The return of the Nazis

In Anschluss ’77, the 2nd episode of the 2nd season, the all-new all-70s adventures of Wonder Woman backslide into old habits: Wonder Woman and Steve Trevor Junior must stop a nefarious group of Nazis. Before they can clone Hitler in South America.

It’s a ridiculously silly episode, of course, but it seemed wrong to laugh about so soon after the White Supremacist violence in Charlottesville, Virginia. Then, I was sidelined with some health issues and it’s taken me a few weeks to get caught up on everything, so the episode post had to wait just a little longer.

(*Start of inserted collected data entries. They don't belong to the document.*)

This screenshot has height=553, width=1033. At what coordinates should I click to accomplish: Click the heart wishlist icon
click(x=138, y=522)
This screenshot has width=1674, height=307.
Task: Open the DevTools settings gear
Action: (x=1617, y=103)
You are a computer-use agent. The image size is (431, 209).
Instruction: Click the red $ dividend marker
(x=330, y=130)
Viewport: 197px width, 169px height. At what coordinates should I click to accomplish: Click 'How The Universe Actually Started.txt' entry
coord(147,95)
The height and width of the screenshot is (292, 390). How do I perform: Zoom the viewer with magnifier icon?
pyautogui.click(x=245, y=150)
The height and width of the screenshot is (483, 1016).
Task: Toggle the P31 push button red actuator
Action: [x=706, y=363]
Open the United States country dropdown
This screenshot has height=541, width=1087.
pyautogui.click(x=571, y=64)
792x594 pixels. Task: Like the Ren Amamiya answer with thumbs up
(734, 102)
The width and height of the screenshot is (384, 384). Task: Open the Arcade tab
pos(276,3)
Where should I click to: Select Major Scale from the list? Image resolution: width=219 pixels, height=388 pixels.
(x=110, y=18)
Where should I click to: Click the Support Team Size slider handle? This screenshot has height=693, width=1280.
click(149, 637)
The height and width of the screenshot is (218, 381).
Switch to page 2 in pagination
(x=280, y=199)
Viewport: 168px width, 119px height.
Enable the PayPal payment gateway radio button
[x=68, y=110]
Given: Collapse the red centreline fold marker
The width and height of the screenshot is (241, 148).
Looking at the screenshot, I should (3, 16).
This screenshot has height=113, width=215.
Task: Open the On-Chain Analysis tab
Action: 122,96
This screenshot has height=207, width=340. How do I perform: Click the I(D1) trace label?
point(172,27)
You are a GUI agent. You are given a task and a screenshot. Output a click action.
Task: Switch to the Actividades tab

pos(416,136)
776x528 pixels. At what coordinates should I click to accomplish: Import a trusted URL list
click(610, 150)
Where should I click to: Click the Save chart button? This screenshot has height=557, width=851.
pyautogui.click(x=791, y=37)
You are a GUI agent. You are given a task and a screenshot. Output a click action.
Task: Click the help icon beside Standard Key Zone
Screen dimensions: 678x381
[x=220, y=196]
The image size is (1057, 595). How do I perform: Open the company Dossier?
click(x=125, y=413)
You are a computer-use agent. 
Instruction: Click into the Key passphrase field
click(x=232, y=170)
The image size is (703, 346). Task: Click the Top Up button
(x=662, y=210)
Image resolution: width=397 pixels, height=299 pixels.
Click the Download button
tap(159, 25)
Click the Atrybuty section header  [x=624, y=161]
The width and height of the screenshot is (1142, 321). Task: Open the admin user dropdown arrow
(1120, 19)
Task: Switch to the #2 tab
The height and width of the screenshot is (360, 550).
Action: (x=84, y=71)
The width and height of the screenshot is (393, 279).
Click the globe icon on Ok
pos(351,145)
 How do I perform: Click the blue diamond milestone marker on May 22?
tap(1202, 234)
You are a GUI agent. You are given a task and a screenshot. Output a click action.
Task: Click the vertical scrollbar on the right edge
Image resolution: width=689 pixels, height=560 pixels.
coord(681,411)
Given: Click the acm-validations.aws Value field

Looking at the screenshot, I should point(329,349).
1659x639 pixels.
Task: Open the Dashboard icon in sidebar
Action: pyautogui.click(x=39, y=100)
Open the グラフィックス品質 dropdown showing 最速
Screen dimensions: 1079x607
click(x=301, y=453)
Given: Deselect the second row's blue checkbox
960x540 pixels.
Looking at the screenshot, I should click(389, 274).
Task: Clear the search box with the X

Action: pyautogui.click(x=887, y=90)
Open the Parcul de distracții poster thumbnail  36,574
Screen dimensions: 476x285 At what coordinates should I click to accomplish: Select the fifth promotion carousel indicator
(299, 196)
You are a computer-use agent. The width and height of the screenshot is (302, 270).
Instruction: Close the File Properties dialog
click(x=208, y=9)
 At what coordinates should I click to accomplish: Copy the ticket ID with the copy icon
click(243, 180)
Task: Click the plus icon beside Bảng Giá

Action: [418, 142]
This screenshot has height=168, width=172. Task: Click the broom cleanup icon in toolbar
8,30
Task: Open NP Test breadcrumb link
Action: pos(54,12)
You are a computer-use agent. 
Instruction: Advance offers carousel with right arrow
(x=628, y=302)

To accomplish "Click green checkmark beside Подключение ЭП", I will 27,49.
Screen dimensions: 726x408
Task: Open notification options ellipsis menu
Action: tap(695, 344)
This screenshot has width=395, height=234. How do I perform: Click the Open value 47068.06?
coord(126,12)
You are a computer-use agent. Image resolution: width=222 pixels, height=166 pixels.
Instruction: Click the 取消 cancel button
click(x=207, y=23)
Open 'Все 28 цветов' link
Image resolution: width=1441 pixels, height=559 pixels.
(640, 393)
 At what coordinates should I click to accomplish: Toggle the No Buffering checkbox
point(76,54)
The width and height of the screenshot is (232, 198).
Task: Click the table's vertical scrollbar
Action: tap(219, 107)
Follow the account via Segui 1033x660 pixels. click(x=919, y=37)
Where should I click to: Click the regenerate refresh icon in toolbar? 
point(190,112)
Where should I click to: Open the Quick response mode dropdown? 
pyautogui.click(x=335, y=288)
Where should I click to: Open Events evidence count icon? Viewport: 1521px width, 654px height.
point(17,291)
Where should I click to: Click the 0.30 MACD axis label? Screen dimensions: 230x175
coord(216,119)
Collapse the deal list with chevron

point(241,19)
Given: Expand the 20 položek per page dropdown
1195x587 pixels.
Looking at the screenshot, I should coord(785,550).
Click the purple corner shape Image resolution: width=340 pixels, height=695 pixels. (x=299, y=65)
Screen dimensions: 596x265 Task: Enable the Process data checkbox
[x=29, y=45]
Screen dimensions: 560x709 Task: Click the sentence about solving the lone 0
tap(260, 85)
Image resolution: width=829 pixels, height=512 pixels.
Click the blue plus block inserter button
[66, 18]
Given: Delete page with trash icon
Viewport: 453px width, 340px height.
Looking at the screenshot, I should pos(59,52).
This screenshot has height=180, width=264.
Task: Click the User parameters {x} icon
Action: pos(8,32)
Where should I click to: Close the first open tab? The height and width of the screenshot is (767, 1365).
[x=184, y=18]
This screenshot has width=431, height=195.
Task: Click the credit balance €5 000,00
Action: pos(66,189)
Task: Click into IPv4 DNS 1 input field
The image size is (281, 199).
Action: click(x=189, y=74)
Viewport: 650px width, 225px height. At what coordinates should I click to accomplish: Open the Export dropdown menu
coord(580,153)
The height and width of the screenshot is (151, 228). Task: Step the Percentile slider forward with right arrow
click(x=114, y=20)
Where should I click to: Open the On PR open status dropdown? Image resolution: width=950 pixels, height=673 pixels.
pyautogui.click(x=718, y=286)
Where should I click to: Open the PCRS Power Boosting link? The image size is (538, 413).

My introduction to the Anschluss ’77 post was a little bit of the cultural and historical context of American Neo-Nazism in 1970s, so I’ve decided to break that out into this post. Otherwise, it’s a chilling lead-in to a recap full of fluff and nonsense and jokes about Steve Trevor Junior’s wardrobe.

As we’re reminded over and over, White Supremacy doesn’t ever die out in the United States. It regroups. It adapts. It gathers resources. It finds new and innovative ways to appeal to new constituencies by mobilizing outrage and imbricating itself everyday life. Did you ever hear anyone sputter “all lives matter!” until Black Lives Matter became a movement?

Wonder Woman clearly drew on contemporary issues in its own wacky awkward way. This is an enormous topic, so here are just a few examples from the news of the day that put Anschluss ’77 into context.

In the late 1970s, international pressure was increasing to prosecute Nazis who fled Germany at the end of World War II and settled in South America.

Neo-Nazis were not an abstraction in the United States, either, and they were asserting their presence to intimidate minorities, sometimes flagrantly marching in the streets in the United States, as this footage from Chicago in 1978 shows.

Here’s an excerpt from the SPLC’s history of one highly influential group, the National Alliance (NA), which was consolidating money and power in the 1970s after branching out of the American Nazi Party and George Wallace’s failed Presidential campaign. The Southern Poverty Law Center writes:

Explicitly genocidal in its ideology, NA materials call for the eradication of the Jews and other races — what a principal foundational document describes as “a temporary unpleasantness” — and the creation of an all-white homeland. Founded by William Pierce in 1970, the group produced assassins, bombers and bank robbers, among other things. Pierce’s novel, The Turner Diaries, was the inspiration for Timothy McVeigh’s 1995 bombing of the federal building in Oklahoma City and many other acts of terror.

It’s worth reading the entire article, as it outlines the influence this particular group had into the 21st Century.

The most obvious and direct influence on the episode was, of course, Ira Levin’s bestselling novel, The Boys from Brazil, which was published in 1976. The feature film, which co-starred Gregory Peck and Sir Laurence Olivier, was already in production in 1977. Additionally, the opening of the Simon Weisenthal Center in L.A. in 1977 probably influenced the writers.

When you consider how often Nazis were in the news in the 1970s, it’s actually amazing that Wonder Woman didn’t spend more time chasing them in the 1970s than she had in the 1940s.

We’ll resume our (sort of) regular Wonder Woman posting schedule after Labor Day.

On a sidenote. I guess I’ve never actually seen the Boys from Brazil, because I had no idea that young Steve Guttenberg plays Olivier’s Nazi-hunting character as a young man.